Cadono ad una ad una le parole:
il mio pensiero è finalmente spoglio.
Restano nude ed avvinghiate al tronco
certe emozioni, rampicanti muti
che la voce del Tempo più non regge.
Ma le ferite mi aprono la bocca:
vago nel mio silenzio e lungo il bosco
semino echi che non danno frutti.
Voragini nel muschio: le radici
hanno scavato i sogni sino al cuore.
Vibro i miei rami al cielo ed è preghiera:
che l'innocenza torni nei miei occhi.
Riyueren
Quante volte la natura si offre ai miei occhi come specchio... ma, come spesso accade, nonostante io la guardi attraverso la lente di un obiettivo, quindi ben consapevole di stare osservando, i miei occhi sono aperti, sì, ma la mia anima è cieca: per fortuna si tratta di una cecità provvisoria; quando torno a casa e rivedo le foto mi si aprono l'anima, la mente e il cuore (stavolta ho impiegato più tempo del solito, ma è comprensibile: certe visioni interiori non sempre sono incruente).
In questo bosco ho vagato e divagato in lungo e in largo, utilizzando tutti gli obiettivi che ho, senza rendermi conto che stavo camminando anche dentro di me.
Questo è un luogo sicuramente magico ma certamente stregato.
Si tratta, da alcuni cartelli che ho visto per strada, di una zona di caccia al cinghiale...e comunque c'erano diversi bossoli, per terra.
Estremamente silenzioso, ma solo all'apparenza.
Ormai dovrei ricordare che le mie orecchie deficitarie lo sono solo per certi suoni ma non per altri.
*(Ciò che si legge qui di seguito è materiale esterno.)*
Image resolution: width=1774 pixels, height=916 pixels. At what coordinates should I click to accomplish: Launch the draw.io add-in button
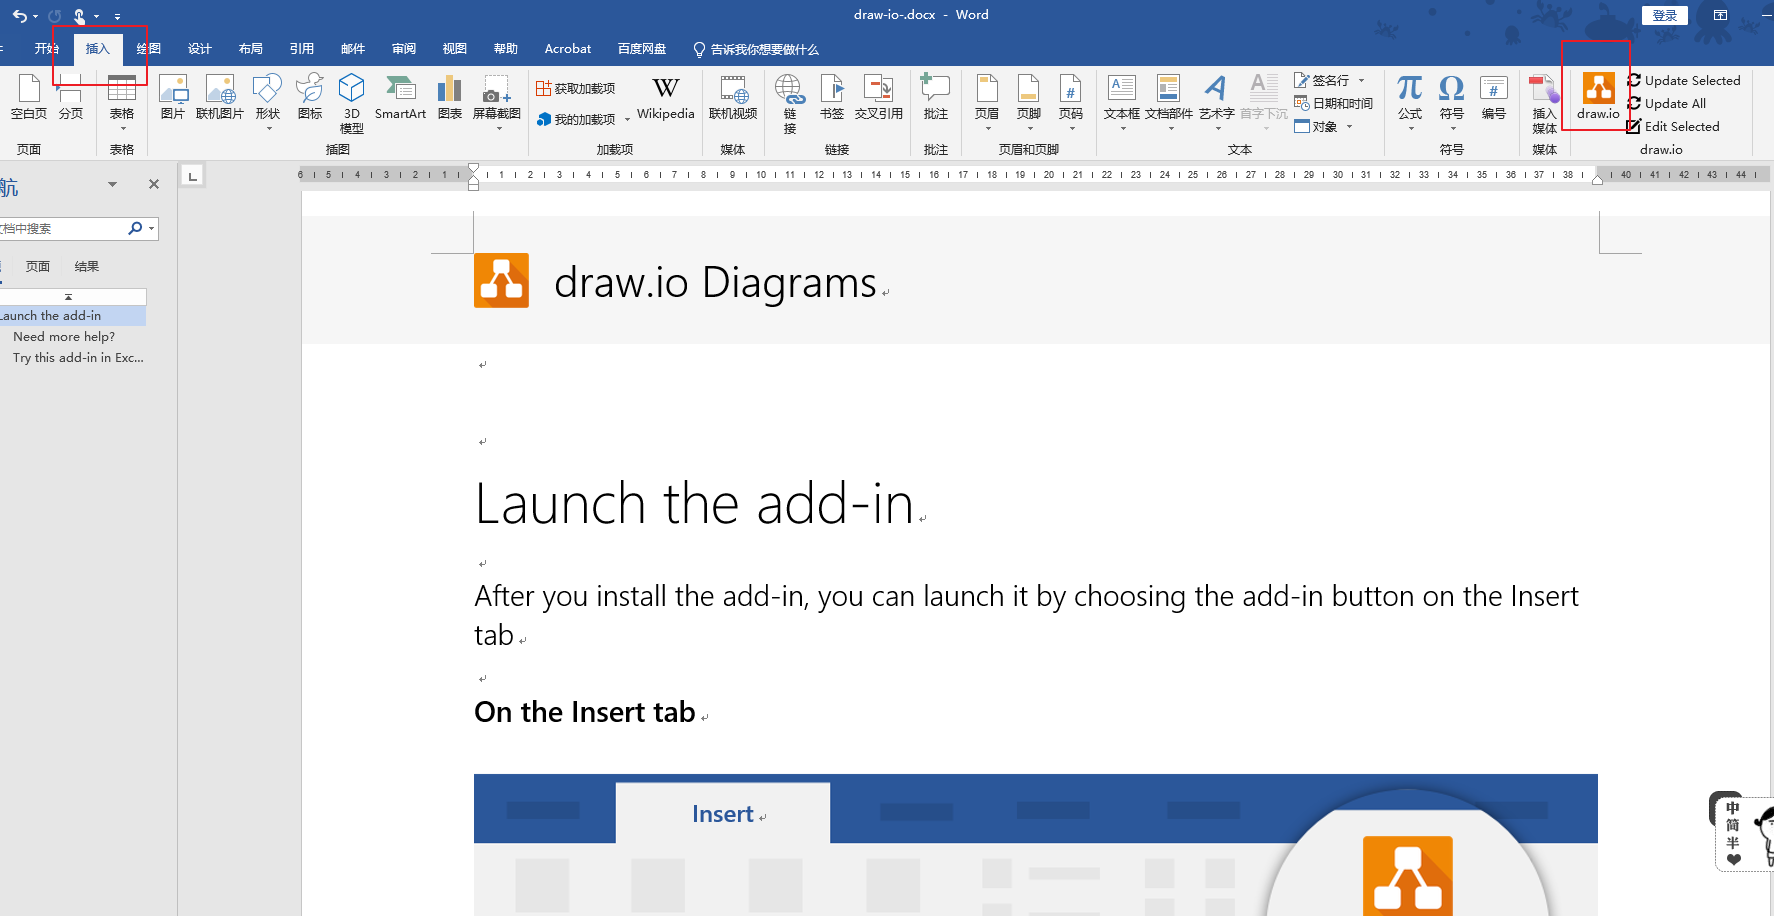[x=1597, y=96]
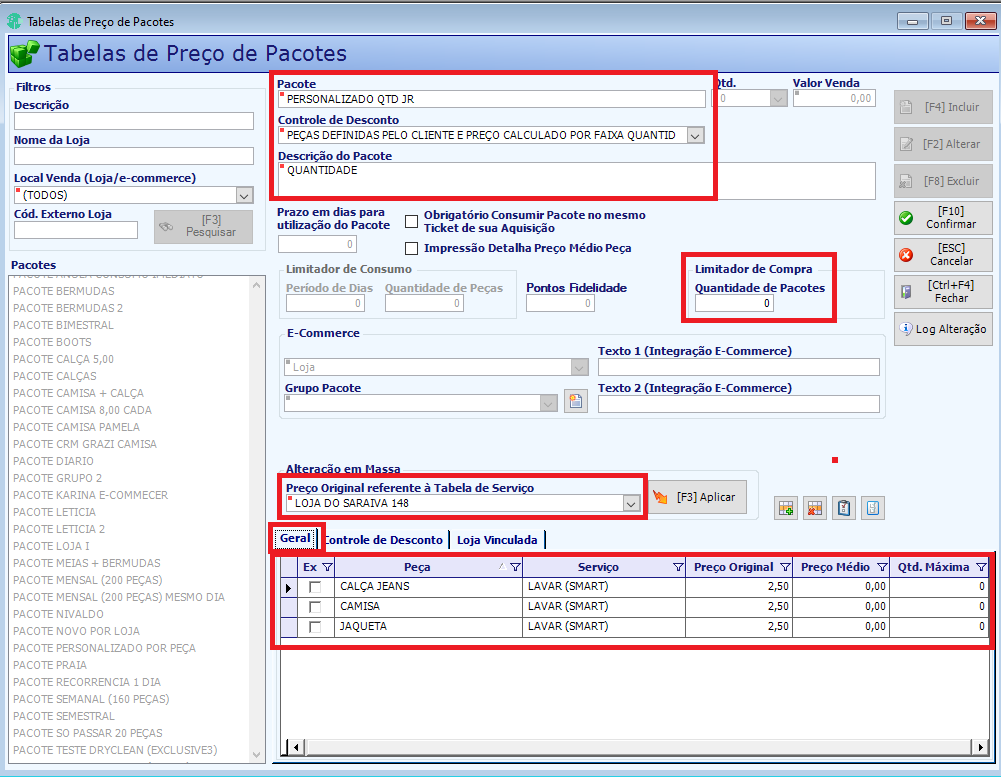Click the blue document icon beside clipboard

(873, 508)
Dovrei capire, quando certi soggetti "mi chiamano", che il suono del non suono può essere talmente forte da sovrastare ogni mia più intima fibra.
Sono entrata nel bosco alle 14.46 e ne sono uscita alle 15.50 (ho riportato le ore impresse nei file).
Quello che sui file non è scritto è che ne sono uscita quasi di corsa, anzi, veramente mi reggevo a stento, come un'ubriaca: non ce la facevo più, avevo le orecchie sovraccariche come quando, ad un concerto rock, ci si mette troppo vicino alle casse degli altoparlanti. Eppure, a parte me, non c'era nessuno.
Solo ora, dopo che finalmente ho scritto tutto questo, soprattutto le parole all'inizio del post... solo ora comprendo.
Le parole segnano e in-segnano i confini, le immagini aprono gli orizzonti.
Di solito accade il contrario, ma questa volta le immagini, il bosco, hanno spalancato in me orizzonti che non conoscevo: non lo hanno fatto con grazia e delicatezza, è stato come precipitare.
Per fortuna le parole hanno fatto da argini alla piena, mi hanno aiutato a contenere, ad abbracciare: in un secondo tempo, è vero, ma ci sono riuscite.
Hanno insegnato alla mia anima i suoi propri confini, che non sono dei limiti,no,ma certe volte sono necessari, i confini della consapevolezza, quando nel bosco si aggirano predatori.
Ed ora, dopo aver preso, un po' dolorosamente, lo ammetto, coscienza di alcune cose, posso finalmente fare a tutti i miei auguri per un Sereno Anno Nuovo. Buon 2013!